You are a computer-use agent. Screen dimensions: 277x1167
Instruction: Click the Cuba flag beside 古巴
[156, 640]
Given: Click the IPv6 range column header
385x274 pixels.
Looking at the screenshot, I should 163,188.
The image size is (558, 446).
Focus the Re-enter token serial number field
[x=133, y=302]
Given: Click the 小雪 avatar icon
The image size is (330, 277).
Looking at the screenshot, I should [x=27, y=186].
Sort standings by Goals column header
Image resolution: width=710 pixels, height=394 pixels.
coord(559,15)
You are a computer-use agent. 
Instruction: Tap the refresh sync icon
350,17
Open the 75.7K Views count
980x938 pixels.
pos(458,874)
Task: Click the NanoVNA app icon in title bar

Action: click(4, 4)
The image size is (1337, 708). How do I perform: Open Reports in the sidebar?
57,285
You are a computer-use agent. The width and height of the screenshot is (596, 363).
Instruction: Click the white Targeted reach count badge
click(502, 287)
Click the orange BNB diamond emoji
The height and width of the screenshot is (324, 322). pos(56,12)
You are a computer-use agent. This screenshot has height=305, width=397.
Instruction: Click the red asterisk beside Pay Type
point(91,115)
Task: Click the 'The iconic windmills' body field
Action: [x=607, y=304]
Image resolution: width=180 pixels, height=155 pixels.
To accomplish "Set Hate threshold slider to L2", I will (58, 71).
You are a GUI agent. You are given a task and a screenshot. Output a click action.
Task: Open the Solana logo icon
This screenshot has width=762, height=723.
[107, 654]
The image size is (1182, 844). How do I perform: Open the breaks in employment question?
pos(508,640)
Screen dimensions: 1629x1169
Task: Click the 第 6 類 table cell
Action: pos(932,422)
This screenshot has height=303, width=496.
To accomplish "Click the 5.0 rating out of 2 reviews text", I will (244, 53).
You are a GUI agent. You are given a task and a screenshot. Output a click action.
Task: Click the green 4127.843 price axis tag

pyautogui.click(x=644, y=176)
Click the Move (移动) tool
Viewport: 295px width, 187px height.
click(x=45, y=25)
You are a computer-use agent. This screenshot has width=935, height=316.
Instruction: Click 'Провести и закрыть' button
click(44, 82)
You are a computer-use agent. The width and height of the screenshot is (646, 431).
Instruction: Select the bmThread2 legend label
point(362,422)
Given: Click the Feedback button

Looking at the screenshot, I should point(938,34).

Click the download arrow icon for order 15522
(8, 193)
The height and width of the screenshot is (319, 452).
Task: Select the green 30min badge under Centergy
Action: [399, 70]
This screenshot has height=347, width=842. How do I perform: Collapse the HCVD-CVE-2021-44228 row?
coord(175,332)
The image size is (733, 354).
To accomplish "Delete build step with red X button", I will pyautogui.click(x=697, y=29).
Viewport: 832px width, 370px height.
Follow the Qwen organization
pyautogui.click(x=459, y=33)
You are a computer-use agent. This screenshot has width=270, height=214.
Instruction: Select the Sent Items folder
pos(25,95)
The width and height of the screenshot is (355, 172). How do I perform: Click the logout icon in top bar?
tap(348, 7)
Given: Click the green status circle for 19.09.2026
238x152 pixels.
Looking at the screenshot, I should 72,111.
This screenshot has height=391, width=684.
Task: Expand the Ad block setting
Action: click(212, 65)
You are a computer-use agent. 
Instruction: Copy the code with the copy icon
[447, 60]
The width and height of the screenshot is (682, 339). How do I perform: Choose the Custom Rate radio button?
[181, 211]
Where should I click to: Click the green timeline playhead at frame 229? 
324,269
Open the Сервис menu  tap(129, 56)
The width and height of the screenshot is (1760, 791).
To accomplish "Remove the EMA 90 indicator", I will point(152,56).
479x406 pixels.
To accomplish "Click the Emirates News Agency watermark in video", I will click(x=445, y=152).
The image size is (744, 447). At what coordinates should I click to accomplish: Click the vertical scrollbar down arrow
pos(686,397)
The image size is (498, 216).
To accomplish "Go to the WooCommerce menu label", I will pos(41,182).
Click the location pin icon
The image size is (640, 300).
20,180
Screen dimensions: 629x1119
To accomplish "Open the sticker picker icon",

▶ _EXERCISE DETAILS_:
The goal is a faithful transcription of every entry above.

▶ _RESULT FOR THIS EXERCISE_:
You are a computer-use agent. Screen dimensions: 277x1167
Instruction: Click the Cuba flag beside 古巴
[156, 640]
Given: Click the IPv6 range column header
385x274 pixels.
Looking at the screenshot, I should 163,188.
The image size is (558, 446).
Focus the Re-enter token serial number field
[x=133, y=302]
Given: Click the 小雪 avatar icon
The image size is (330, 277).
Looking at the screenshot, I should [x=27, y=186].
Sort standings by Goals column header
Image resolution: width=710 pixels, height=394 pixels.
coord(559,15)
You are a computer-use agent. 
Instruction: Tap the refresh sync icon
350,17
Open the 75.7K Views count
980x938 pixels.
pos(458,874)
Task: Click the NanoVNA app icon in title bar

Action: click(4, 4)
The image size is (1337, 708). How do I perform: Open Reports in the sidebar?
57,285
You are a computer-use agent. The width and height of the screenshot is (596, 363).
Instruction: Click the white Targeted reach count badge
click(502, 287)
Click the orange BNB diamond emoji
The height and width of the screenshot is (324, 322). pos(56,12)
You are a computer-use agent. This screenshot has height=305, width=397.
Instruction: Click the red asterisk beside Pay Type
point(91,115)
Task: Click the 'The iconic windmills' body field
Action: [x=607, y=304]
Image resolution: width=180 pixels, height=155 pixels.
To accomplish "Set Hate threshold slider to L2", I will (58, 71).
You are a GUI agent. You are given a task and a screenshot. Output a click action.
Task: Open the Solana logo icon
This screenshot has width=762, height=723.
[107, 654]
The image size is (1182, 844). How do I perform: Open the breaks in employment question?
pos(508,640)
Screen dimensions: 1629x1169
Task: Click the 第 6 類 table cell
Action: pos(932,422)
This screenshot has height=303, width=496.
To accomplish "Click the 5.0 rating out of 2 reviews text", I will (244, 53).
You are a GUI agent. You are given a task and a screenshot. Output a click action.
Task: Click the green 4127.843 price axis tag

pyautogui.click(x=644, y=176)
Click the Move (移动) tool
Viewport: 295px width, 187px height.
click(x=45, y=25)
You are a computer-use agent. This screenshot has width=935, height=316.
Instruction: Click 'Провести и закрыть' button
click(44, 82)
You are a computer-use agent. The width and height of the screenshot is (646, 431).
Instruction: Select the bmThread2 legend label
point(362,422)
Given: Click the Feedback button

Looking at the screenshot, I should point(938,34).

Click the download arrow icon for order 15522
(8, 193)
The height and width of the screenshot is (319, 452).
Task: Select the green 30min badge under Centergy
Action: [399, 70]
This screenshot has height=347, width=842. How do I perform: Collapse the HCVD-CVE-2021-44228 row?
coord(175,332)
The image size is (733, 354).
To accomplish "Delete build step with red X button", I will pyautogui.click(x=697, y=29).
Viewport: 832px width, 370px height.
Follow the Qwen organization
pyautogui.click(x=459, y=33)
You are a computer-use agent. This screenshot has width=270, height=214.
Instruction: Select the Sent Items folder
pos(25,95)
The width and height of the screenshot is (355, 172). How do I perform: Click the logout icon in top bar?
tap(348, 7)
Given: Click the green status circle for 19.09.2026
238x152 pixels.
Looking at the screenshot, I should 72,111.
This screenshot has height=391, width=684.
Task: Expand the Ad block setting
Action: click(212, 65)
You are a computer-use agent. 
Instruction: Copy the code with the copy icon
[447, 60]
The width and height of the screenshot is (682, 339). How do I perform: Choose the Custom Rate radio button?
[181, 211]
Where should I click to: Click the green timeline playhead at frame 229? 
324,269
Open the Сервис menu  tap(129, 56)
The width and height of the screenshot is (1760, 791).
To accomplish "Remove the EMA 90 indicator", I will point(152,56).
479x406 pixels.
To accomplish "Click the Emirates News Agency watermark in video", I will click(x=445, y=152).
The image size is (744, 447). At what coordinates should I click to accomplish: Click the vertical scrollbar down arrow
pos(686,397)
The image size is (498, 216).
To accomplish "Go to the WooCommerce menu label", I will pos(41,182).
Click the location pin icon
The image size is (640, 300).
20,180
Screen dimensions: 629x1119
To accomplish "Open the sticker picker icon",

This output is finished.